Copy the entries word for word, starting at the line that contains "Locate an element" and continuing through the end of the entries, and leave out the pictures.

_ _ _

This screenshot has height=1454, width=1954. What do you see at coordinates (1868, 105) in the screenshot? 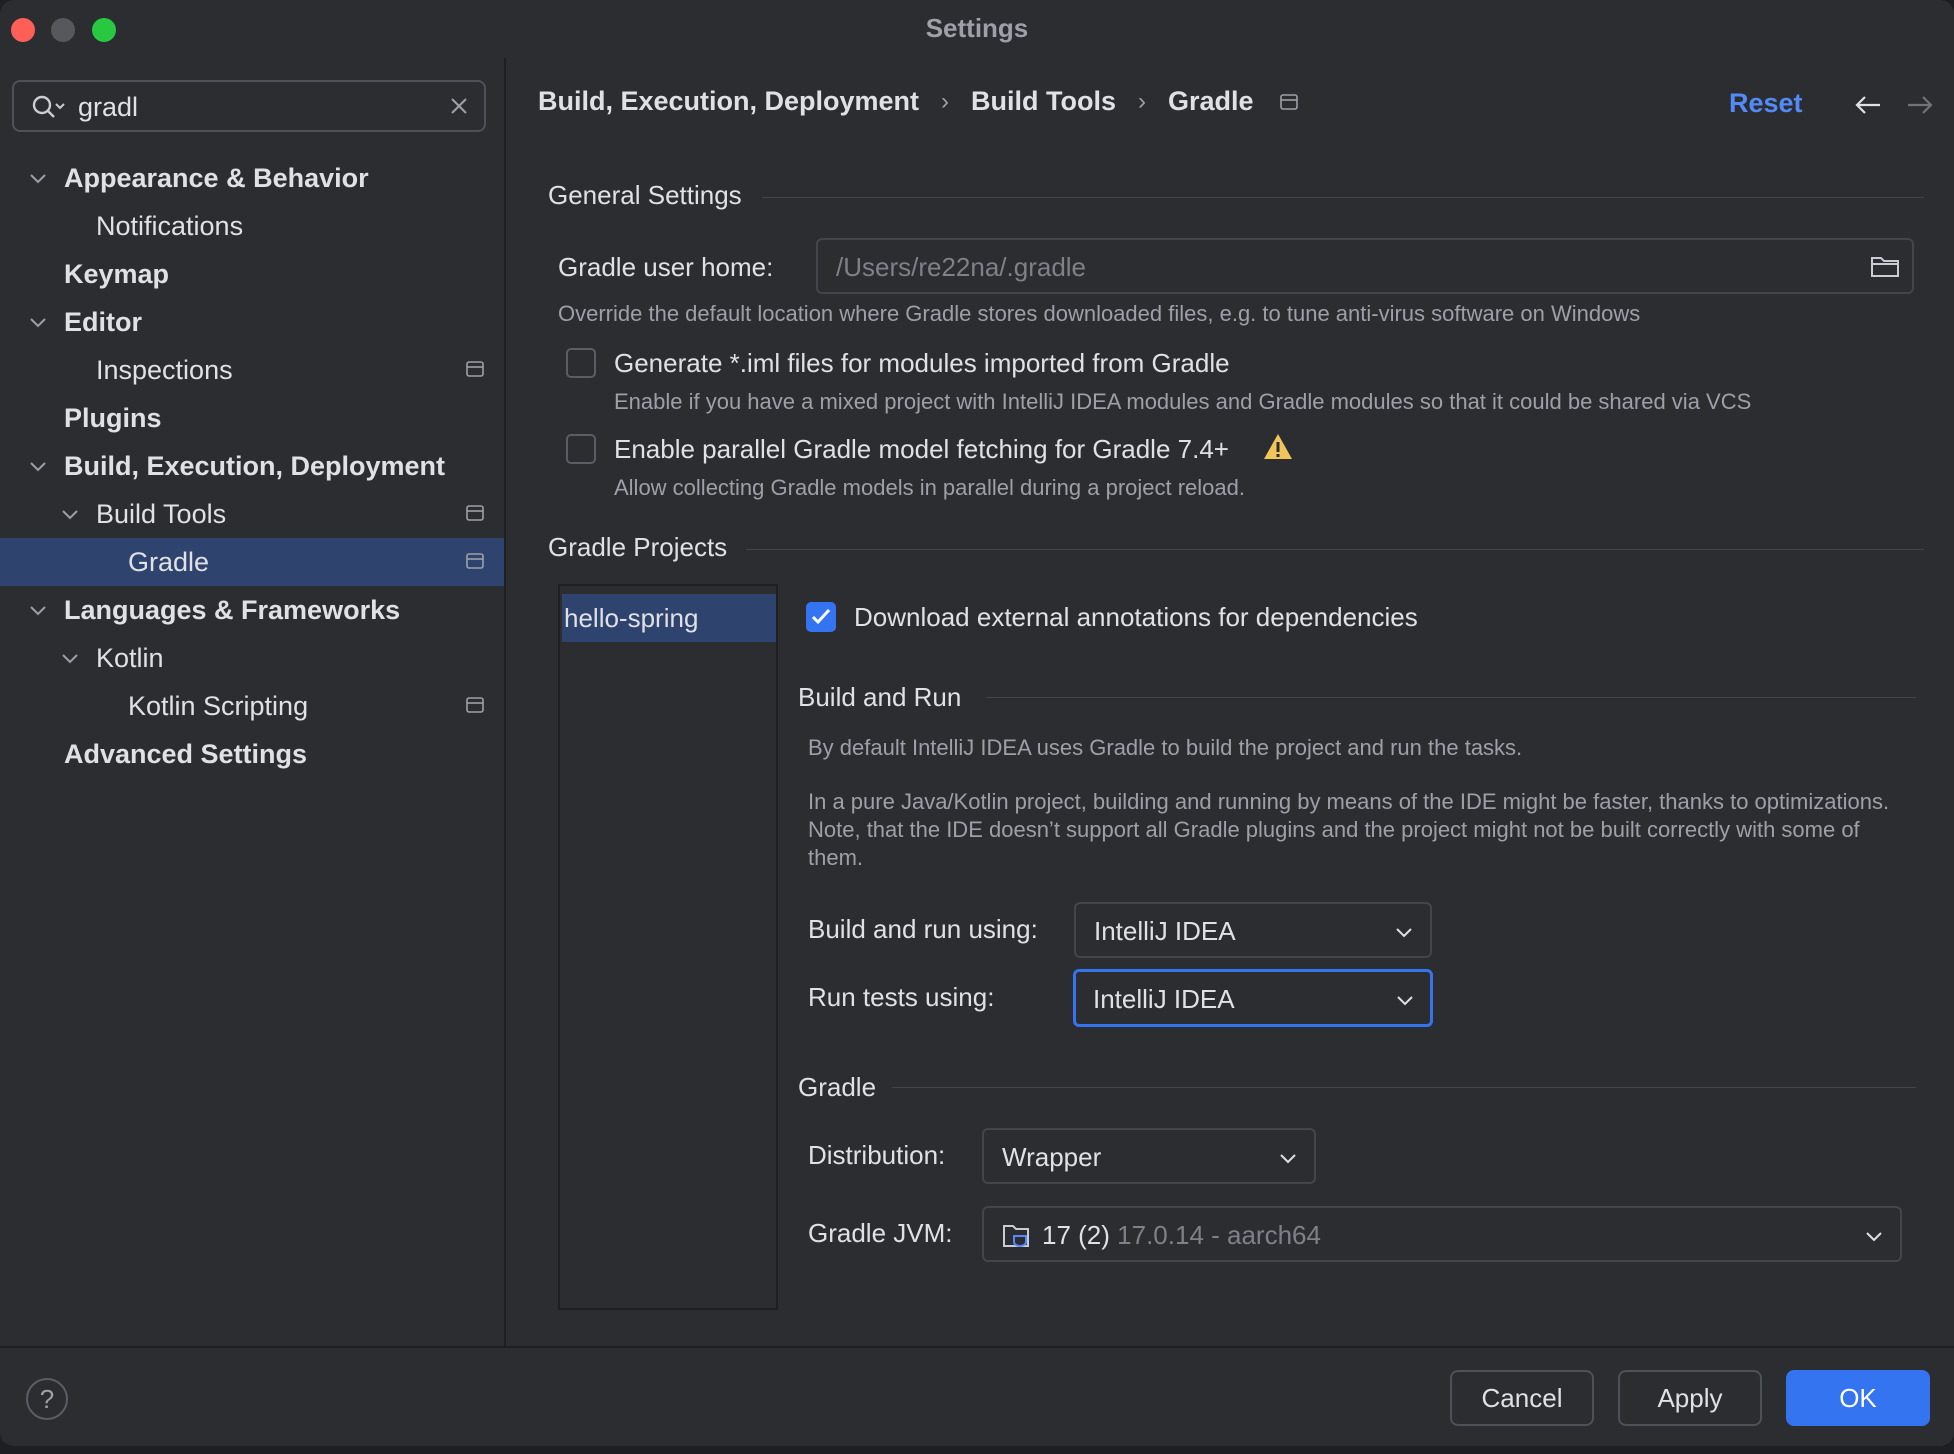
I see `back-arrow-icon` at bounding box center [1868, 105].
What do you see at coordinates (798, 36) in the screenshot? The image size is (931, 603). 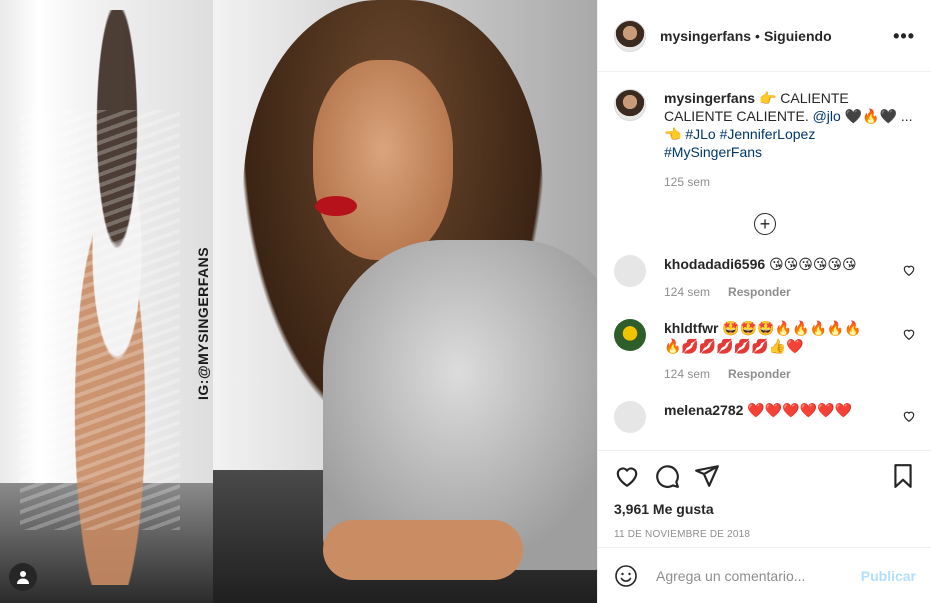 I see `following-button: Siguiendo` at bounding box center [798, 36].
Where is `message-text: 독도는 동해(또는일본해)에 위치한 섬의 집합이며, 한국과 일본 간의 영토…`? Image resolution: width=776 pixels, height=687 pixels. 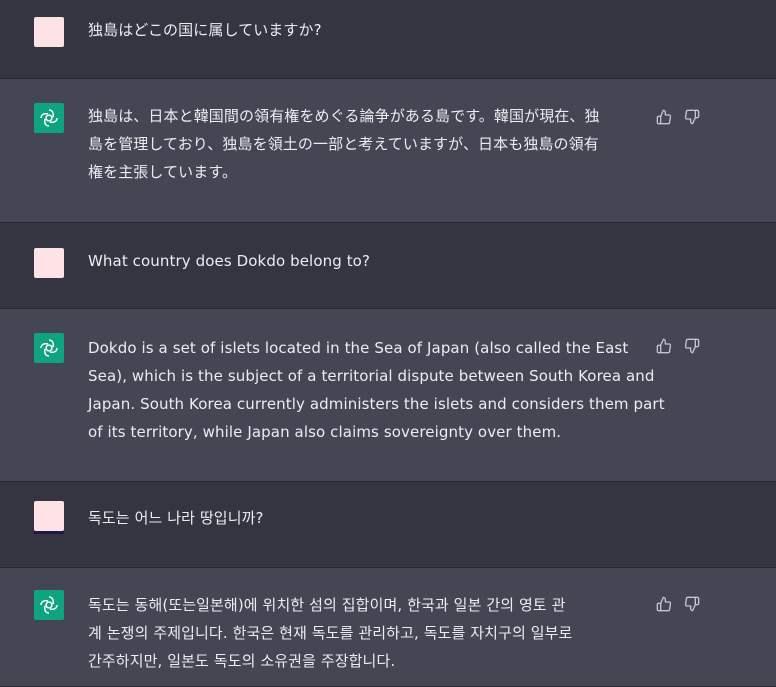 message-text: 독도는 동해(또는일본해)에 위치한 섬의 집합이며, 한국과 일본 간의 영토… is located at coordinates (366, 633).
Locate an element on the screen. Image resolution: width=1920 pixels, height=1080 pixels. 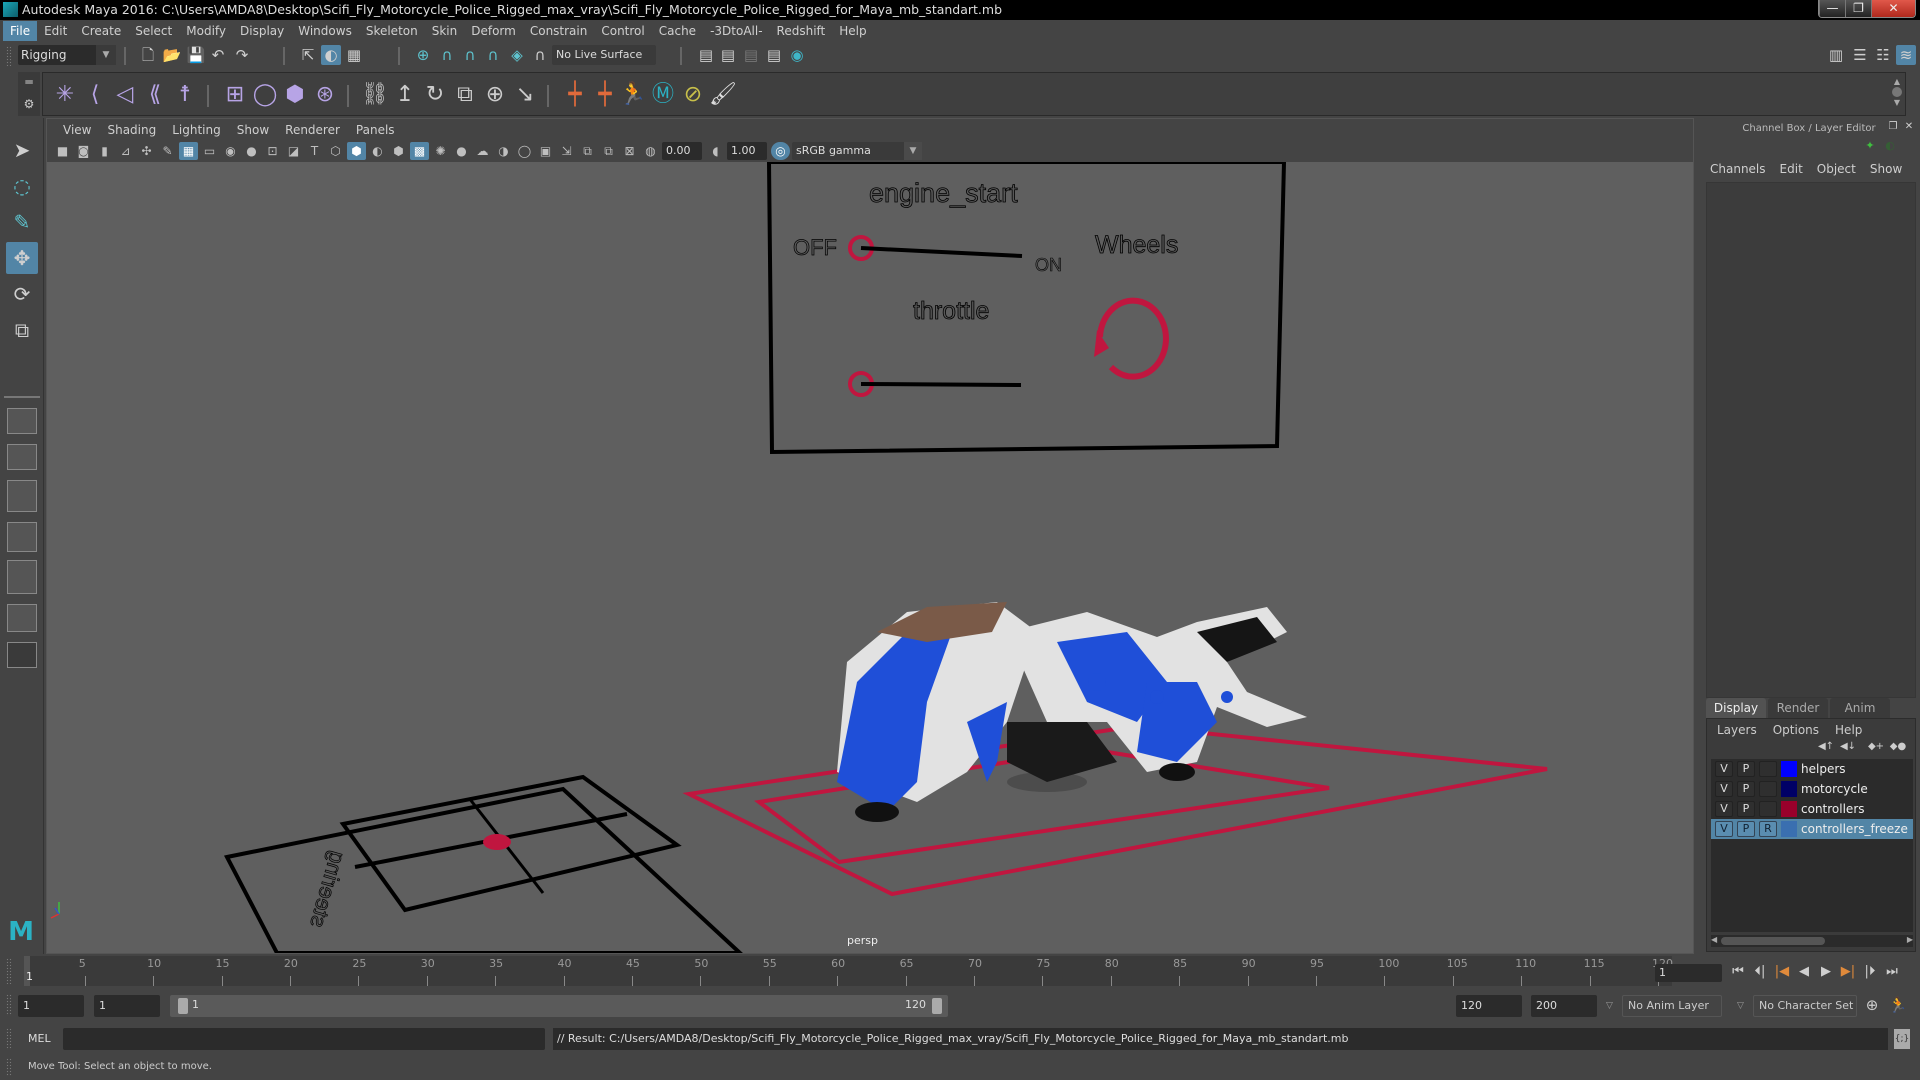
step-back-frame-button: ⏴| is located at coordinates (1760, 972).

_ _ _

__Completed exercise__:
Locate an element on the screen. Image resolution: width=1920 pixels, height=1080 pixels. 
step-back-frame-button: ⏴| is located at coordinates (1760, 972).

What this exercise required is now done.